While I agree with much of what is said above, I should also point out that St. Paul said that we should respect the scruples of those who do not eat meat. (I imagine that the vegetarians he dealt with may have been Pythagorean converts or the like…) It’s well and good to remind the more zealous vegetarians that Jesus DID eat meat (I’ve done that), but if “the Kingdom is not about eating and drinking”, I try to avoid any further arguments, pro or con.
I used to be a vegetarian by principle. Around seven years ago, I used to be an “evangelical Vegetarian”. Whenever I sat down to eat, I used to bring up the topic of vegetarianism.

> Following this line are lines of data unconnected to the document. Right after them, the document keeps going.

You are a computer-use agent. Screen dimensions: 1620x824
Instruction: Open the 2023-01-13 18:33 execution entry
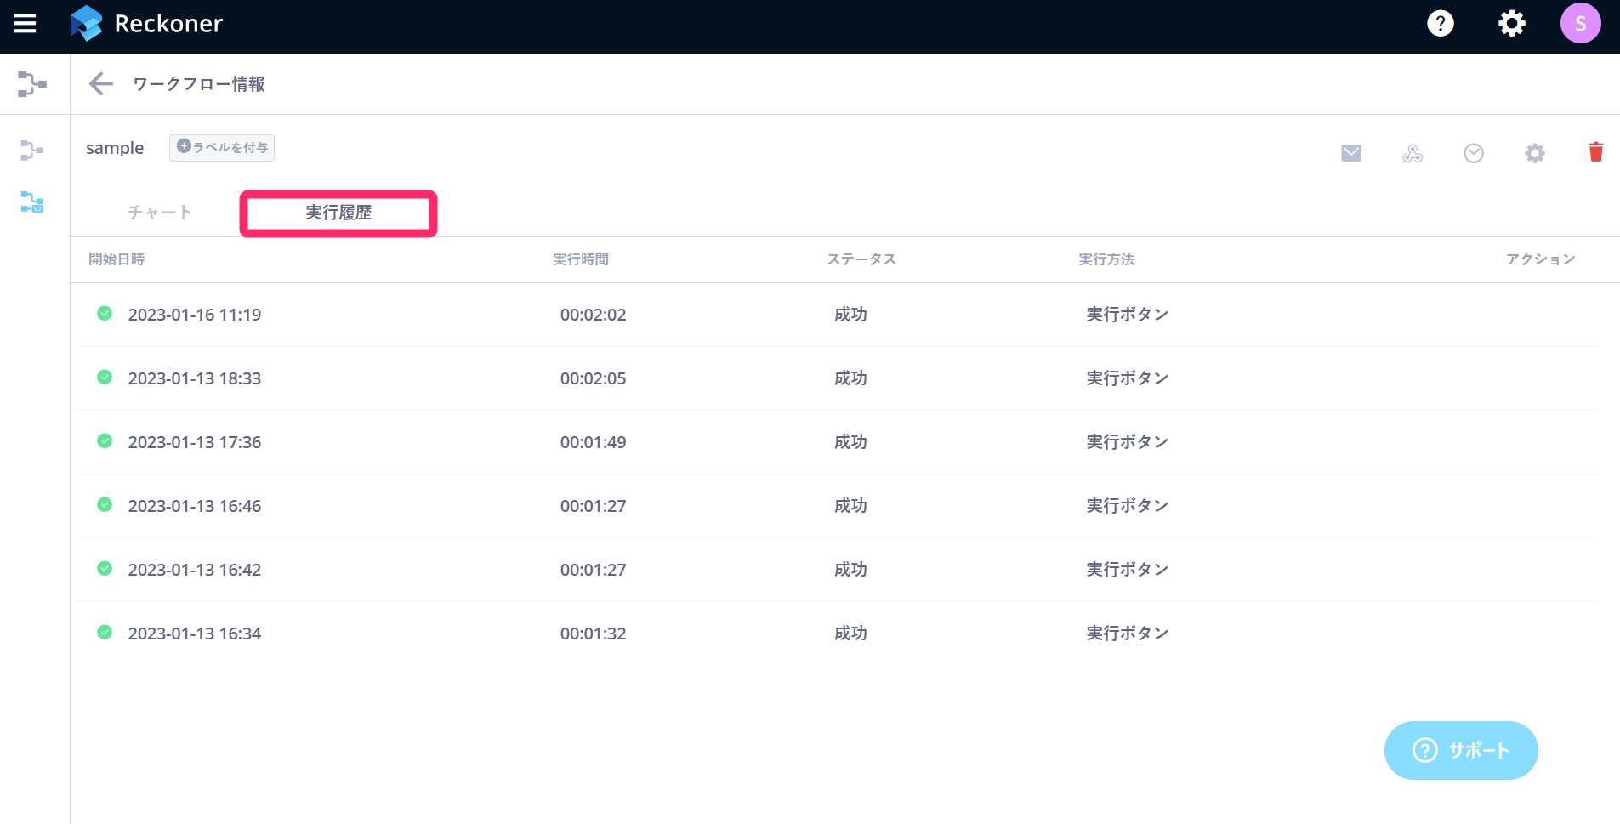click(x=194, y=378)
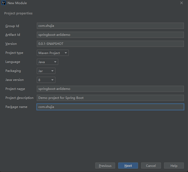Screen dimensions: 188x172
Task: Edit the Project description field
Action: pos(110,98)
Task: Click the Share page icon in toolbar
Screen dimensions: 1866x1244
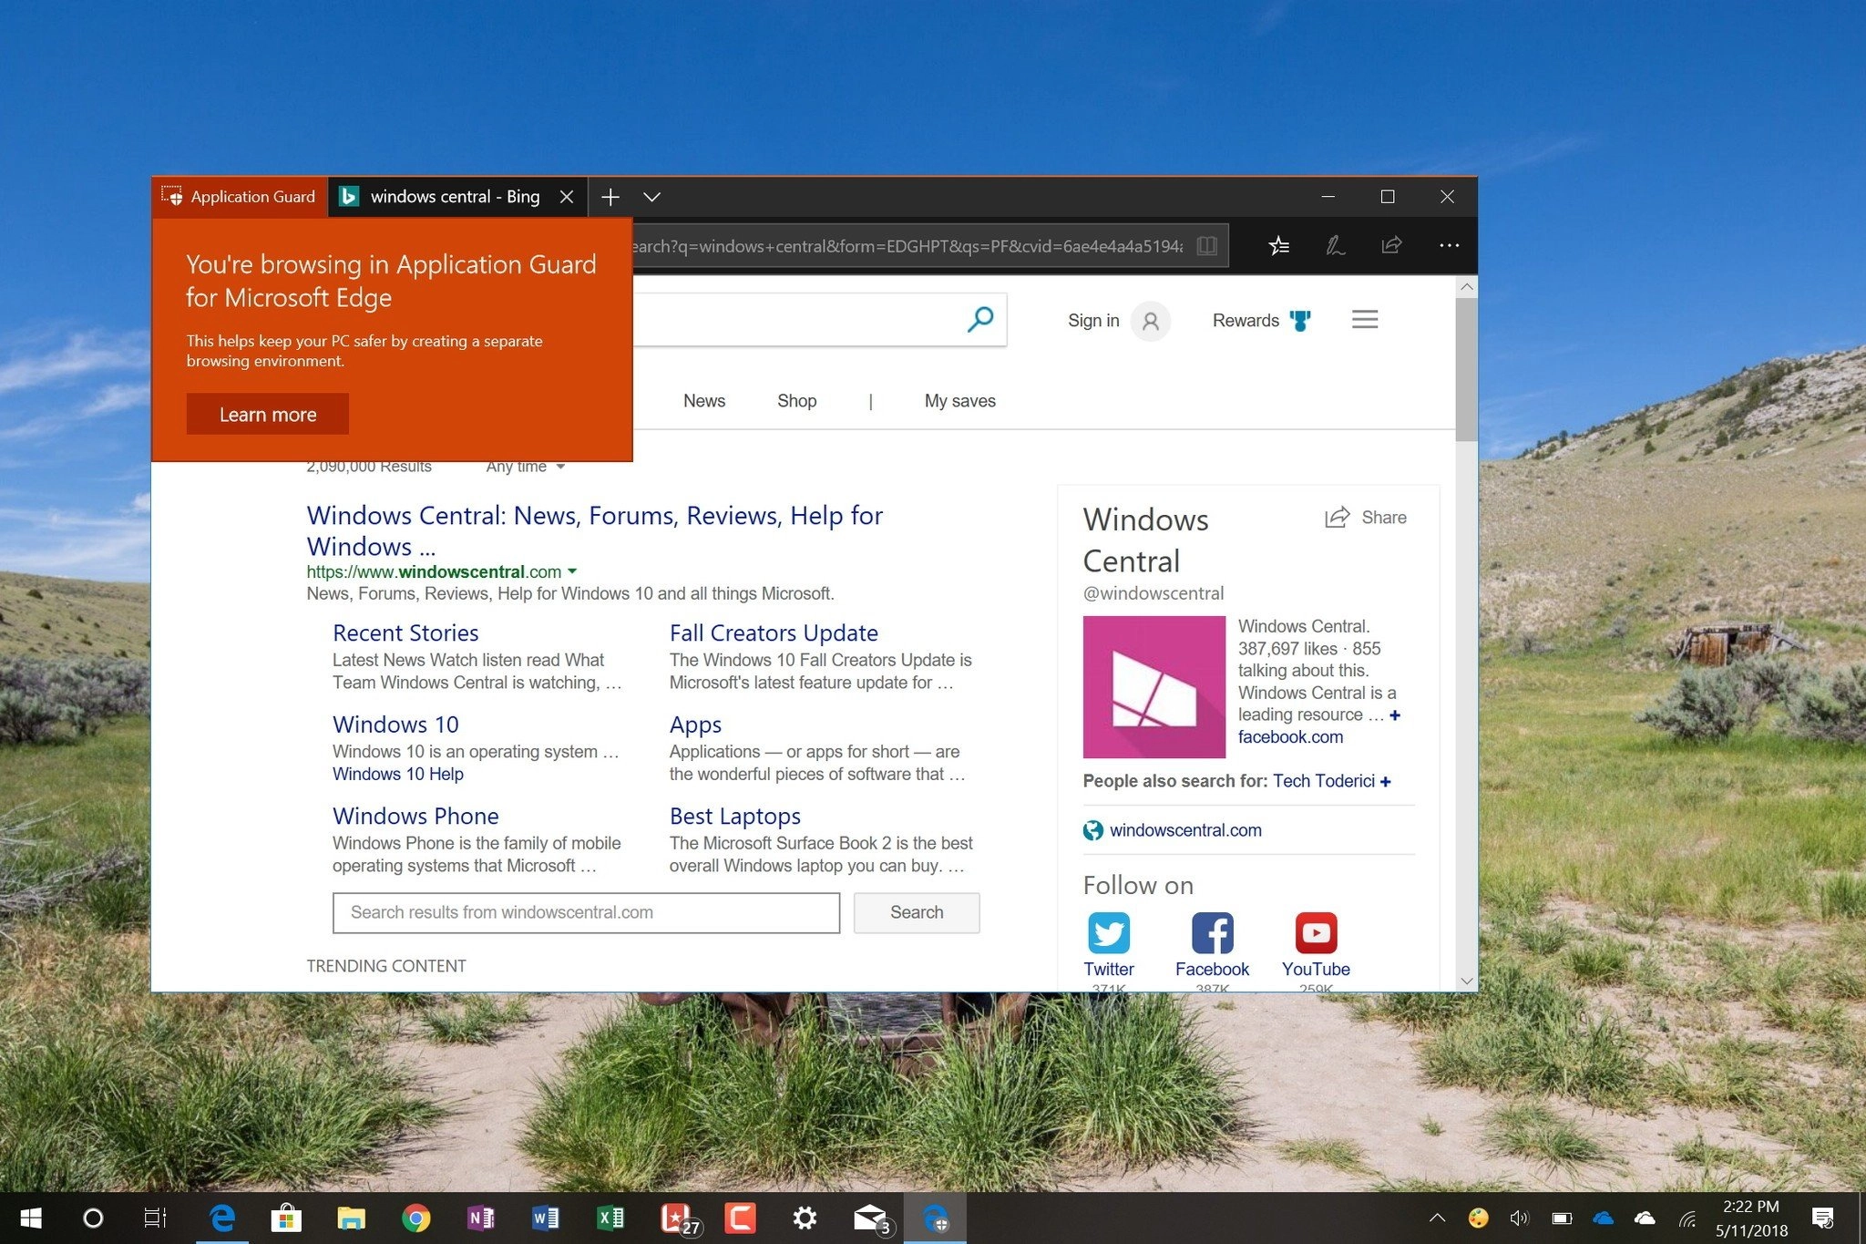Action: tap(1391, 245)
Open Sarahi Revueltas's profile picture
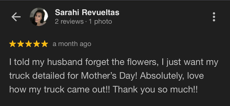The width and height of the screenshot is (230, 106). (x=39, y=17)
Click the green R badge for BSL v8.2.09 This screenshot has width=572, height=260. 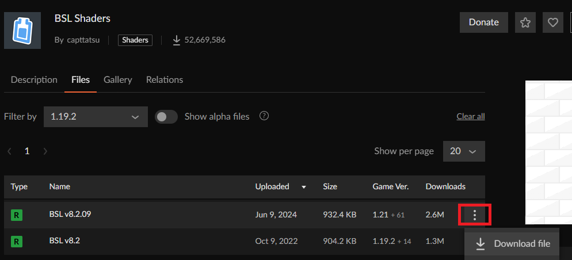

Ever since I began to take the Catholic interior way seriously, I am forced to sheepishly acknowledge that there are far more important things to evangelise about than vegetarianism.
These days, I am still a vegetarian, but I’m a vegetarian by habit, not by principle. I don’t think anymore that it’s intrinsically wrong to eat meat. And I don’t evangelise about vegetarianism any more.
Yours in Christ,
Speaking of abstinence, has anybody re-told the capybara story yet?
Mmm…oversized water-rat…tastes like fish.
By the way, there do happen to be Satanist Vegetarians; make of that what you will.
Cacciaguida tranlates Asperges me as “Pass me the asparagus.”